▶ [Listed records]
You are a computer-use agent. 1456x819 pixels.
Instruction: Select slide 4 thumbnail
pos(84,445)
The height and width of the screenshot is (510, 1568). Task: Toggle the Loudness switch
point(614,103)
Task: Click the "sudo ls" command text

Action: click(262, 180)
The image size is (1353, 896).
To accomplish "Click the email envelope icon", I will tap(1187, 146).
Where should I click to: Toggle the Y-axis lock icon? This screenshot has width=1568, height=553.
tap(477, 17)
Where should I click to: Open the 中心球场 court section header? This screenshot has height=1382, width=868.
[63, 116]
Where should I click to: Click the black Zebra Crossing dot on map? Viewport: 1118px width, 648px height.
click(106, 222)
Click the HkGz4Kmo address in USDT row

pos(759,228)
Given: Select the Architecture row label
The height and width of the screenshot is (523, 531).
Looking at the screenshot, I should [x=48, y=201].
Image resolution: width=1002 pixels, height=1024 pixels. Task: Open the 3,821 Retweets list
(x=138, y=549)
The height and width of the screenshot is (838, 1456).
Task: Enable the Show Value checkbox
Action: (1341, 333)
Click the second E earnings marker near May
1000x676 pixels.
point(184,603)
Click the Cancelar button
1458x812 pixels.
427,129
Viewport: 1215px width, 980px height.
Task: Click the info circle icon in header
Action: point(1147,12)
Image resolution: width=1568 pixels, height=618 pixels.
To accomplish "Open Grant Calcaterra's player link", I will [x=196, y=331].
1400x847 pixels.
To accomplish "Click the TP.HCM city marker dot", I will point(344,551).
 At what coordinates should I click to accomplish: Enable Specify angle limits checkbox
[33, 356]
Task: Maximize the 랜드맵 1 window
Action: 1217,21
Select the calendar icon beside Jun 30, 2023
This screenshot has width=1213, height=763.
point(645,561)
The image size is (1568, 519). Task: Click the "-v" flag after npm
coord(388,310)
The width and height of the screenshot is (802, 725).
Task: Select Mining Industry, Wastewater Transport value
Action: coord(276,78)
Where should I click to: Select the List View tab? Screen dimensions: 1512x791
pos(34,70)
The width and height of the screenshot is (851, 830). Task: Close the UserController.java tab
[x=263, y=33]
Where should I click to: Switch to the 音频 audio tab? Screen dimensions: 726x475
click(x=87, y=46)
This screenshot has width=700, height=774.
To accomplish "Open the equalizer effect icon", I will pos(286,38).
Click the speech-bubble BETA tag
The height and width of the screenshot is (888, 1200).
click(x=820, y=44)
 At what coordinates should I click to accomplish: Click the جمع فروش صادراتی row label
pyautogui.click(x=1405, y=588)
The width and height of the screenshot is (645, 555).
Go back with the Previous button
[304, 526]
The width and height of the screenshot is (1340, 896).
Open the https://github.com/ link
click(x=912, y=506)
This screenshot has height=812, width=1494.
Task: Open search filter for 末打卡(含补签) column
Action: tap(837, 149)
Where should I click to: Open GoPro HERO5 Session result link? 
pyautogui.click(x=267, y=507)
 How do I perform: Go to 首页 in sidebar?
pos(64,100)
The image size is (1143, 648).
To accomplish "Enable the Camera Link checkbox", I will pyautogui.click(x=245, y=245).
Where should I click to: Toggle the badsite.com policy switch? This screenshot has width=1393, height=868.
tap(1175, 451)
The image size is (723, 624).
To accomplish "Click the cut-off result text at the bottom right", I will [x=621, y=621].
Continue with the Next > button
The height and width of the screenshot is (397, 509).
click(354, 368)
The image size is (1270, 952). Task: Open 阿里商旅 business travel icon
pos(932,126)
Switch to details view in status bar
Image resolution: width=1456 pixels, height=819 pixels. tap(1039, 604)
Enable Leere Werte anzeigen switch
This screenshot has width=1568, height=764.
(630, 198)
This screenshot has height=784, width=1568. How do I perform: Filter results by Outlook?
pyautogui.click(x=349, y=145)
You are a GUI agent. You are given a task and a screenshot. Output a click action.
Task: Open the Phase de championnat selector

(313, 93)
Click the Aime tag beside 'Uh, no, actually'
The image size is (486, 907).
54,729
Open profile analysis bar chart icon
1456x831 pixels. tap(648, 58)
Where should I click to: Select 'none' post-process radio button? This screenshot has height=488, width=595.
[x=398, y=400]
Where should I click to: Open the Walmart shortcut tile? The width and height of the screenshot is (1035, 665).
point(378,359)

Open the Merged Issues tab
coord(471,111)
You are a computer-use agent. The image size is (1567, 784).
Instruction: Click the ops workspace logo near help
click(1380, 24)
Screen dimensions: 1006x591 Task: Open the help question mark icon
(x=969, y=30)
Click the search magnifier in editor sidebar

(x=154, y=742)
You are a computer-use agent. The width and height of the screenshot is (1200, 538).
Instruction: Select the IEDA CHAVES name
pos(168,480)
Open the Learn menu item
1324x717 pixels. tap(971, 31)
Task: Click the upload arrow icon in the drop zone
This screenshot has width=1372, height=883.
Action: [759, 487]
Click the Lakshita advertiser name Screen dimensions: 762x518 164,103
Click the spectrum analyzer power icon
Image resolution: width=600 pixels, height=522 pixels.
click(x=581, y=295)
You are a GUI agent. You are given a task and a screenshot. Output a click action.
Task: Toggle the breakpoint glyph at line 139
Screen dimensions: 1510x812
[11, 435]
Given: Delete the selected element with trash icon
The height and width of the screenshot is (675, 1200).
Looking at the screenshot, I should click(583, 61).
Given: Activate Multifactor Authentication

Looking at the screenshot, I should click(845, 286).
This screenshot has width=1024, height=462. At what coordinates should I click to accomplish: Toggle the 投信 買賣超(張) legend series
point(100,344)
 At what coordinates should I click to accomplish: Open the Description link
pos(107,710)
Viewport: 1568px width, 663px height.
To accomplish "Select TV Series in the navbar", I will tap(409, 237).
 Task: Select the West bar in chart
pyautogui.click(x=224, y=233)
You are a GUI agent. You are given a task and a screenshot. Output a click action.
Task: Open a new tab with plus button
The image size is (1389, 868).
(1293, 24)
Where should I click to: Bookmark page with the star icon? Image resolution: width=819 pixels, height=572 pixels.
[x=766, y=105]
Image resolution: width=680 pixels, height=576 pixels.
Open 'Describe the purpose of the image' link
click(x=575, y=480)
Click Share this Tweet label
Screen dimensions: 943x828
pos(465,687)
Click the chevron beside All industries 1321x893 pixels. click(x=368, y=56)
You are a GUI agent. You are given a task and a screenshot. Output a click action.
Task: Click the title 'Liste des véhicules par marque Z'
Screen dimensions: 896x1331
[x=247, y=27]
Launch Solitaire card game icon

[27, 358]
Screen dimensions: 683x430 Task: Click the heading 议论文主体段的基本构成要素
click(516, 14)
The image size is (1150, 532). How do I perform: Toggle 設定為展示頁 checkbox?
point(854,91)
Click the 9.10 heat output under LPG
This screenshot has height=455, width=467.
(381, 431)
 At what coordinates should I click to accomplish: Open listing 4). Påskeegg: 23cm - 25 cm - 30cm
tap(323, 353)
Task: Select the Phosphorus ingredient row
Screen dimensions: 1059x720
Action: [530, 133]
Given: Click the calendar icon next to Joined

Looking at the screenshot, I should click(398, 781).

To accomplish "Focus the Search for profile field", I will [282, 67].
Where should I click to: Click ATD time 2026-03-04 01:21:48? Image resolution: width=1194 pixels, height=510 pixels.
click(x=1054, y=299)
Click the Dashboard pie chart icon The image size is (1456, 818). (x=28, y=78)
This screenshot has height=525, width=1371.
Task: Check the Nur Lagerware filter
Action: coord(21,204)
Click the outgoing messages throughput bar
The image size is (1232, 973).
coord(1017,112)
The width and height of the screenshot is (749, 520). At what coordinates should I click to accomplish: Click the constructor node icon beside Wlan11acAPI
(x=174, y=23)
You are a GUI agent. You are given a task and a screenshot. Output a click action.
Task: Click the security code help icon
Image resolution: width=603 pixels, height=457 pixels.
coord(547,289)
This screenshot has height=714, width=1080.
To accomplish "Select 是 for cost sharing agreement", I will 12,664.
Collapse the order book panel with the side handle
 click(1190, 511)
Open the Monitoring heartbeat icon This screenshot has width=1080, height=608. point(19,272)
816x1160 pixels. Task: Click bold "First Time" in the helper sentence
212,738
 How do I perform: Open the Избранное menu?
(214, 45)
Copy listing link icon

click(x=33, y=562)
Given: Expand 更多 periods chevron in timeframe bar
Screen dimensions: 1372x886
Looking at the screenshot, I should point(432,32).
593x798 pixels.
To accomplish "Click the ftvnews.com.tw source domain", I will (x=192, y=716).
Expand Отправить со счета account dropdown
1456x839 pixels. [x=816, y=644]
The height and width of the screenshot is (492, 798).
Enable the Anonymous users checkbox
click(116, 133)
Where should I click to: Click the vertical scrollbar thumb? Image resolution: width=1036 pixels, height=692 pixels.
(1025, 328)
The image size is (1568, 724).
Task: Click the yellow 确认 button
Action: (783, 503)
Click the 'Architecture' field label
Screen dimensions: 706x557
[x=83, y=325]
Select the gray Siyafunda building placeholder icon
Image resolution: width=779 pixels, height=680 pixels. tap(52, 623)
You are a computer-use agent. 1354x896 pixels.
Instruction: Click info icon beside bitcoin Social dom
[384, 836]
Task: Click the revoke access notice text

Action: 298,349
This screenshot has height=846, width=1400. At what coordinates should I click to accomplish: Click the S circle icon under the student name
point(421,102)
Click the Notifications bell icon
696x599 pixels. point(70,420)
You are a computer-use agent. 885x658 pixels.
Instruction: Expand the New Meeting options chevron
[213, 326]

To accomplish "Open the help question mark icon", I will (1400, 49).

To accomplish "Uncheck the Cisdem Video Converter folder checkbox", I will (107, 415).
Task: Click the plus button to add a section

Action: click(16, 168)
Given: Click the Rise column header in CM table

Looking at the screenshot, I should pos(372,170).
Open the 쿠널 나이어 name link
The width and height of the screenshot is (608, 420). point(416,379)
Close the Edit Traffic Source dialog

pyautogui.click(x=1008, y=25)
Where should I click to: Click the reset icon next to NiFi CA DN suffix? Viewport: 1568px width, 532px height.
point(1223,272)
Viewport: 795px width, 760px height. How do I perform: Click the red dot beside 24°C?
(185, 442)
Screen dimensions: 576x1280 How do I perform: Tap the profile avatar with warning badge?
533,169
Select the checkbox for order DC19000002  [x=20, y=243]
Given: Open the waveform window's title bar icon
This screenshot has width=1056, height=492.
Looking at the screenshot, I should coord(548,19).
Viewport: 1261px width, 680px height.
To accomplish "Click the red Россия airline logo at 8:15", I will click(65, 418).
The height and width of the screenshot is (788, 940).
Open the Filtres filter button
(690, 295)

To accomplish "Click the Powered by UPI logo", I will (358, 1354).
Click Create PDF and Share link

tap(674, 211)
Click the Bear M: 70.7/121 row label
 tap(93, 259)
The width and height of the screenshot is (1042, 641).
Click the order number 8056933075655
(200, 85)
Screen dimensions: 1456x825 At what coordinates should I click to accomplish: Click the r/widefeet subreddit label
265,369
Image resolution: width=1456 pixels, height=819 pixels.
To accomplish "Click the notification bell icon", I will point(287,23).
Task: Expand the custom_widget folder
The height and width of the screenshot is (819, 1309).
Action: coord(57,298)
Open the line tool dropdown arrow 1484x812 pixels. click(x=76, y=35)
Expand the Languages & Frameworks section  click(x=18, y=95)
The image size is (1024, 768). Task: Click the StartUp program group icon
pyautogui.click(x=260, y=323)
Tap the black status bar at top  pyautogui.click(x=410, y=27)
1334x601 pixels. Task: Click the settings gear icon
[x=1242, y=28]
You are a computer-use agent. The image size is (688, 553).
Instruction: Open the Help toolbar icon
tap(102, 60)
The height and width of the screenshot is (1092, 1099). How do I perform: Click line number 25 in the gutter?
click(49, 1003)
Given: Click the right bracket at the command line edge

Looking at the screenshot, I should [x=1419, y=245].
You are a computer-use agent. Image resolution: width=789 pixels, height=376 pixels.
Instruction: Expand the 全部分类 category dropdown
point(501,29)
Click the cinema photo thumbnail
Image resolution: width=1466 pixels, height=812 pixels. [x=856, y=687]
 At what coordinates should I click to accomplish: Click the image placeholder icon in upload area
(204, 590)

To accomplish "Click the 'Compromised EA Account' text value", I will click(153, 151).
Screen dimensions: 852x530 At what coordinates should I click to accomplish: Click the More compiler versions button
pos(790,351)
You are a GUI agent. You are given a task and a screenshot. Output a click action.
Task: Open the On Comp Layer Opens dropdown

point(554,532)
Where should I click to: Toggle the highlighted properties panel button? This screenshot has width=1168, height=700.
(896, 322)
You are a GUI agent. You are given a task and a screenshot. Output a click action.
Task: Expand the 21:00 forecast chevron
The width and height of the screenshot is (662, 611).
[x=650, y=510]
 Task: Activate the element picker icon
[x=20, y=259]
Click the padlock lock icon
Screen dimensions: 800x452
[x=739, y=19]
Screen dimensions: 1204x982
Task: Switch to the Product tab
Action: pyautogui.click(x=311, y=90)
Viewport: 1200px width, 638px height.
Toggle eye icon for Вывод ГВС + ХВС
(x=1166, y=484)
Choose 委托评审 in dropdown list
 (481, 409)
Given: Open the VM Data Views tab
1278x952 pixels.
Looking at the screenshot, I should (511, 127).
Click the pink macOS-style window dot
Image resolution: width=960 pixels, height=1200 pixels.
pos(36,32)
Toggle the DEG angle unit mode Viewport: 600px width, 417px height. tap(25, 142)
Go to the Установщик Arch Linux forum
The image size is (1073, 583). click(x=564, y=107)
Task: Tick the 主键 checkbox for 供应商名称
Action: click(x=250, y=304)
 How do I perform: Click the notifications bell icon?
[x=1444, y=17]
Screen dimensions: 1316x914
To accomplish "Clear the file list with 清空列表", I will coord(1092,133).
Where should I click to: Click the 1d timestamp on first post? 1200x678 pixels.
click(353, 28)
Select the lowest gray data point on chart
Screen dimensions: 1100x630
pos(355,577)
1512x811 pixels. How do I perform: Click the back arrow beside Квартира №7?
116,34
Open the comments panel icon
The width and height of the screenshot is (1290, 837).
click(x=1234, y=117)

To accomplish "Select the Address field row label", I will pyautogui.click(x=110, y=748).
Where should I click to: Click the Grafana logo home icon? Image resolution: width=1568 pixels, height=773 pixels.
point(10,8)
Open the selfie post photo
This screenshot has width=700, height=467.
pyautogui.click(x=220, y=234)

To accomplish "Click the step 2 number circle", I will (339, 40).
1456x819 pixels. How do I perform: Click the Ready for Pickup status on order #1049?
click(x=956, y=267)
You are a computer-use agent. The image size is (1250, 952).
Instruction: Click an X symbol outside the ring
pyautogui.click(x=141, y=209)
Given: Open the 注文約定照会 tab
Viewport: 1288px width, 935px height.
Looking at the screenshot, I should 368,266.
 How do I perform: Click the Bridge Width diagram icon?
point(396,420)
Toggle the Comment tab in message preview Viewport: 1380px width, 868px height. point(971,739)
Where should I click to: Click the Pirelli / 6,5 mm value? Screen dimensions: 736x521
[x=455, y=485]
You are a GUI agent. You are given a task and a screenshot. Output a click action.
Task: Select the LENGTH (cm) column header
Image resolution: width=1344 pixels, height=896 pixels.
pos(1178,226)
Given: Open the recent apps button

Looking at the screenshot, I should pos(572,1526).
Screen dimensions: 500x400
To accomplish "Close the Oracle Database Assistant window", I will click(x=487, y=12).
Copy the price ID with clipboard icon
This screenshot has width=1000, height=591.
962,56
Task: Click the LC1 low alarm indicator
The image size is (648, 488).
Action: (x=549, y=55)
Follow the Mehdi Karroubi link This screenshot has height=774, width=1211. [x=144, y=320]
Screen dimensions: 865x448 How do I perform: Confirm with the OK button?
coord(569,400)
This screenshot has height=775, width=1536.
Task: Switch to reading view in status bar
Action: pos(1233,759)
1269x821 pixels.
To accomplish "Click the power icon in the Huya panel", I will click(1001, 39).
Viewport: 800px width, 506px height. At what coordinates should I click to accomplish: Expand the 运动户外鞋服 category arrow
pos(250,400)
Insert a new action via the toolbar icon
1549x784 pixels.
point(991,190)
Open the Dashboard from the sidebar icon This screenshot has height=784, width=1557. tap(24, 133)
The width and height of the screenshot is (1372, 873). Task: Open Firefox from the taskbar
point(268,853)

▶ [Exercise prompt] Add 100 to every click coordinate in the answers, then write out the material again, requests included, from its start through the line containing "tap(477, 17)".

▶ [Written answer]
You are a computer-use agent. 1456x819 pixels.
Instruction: Select slide 4 thumbnail
pos(184,545)
The height and width of the screenshot is (510, 1568). Task: Toggle the Loudness switch
point(714,203)
Task: Click the "sudo ls" command text

Action: click(362, 280)
The image size is (1353, 896).
To accomplish "Click the email envelope icon", I will tap(1287, 246).
Where should I click to: Toggle the Y-axis lock icon? This screenshot has width=1568, height=553.
tap(577, 117)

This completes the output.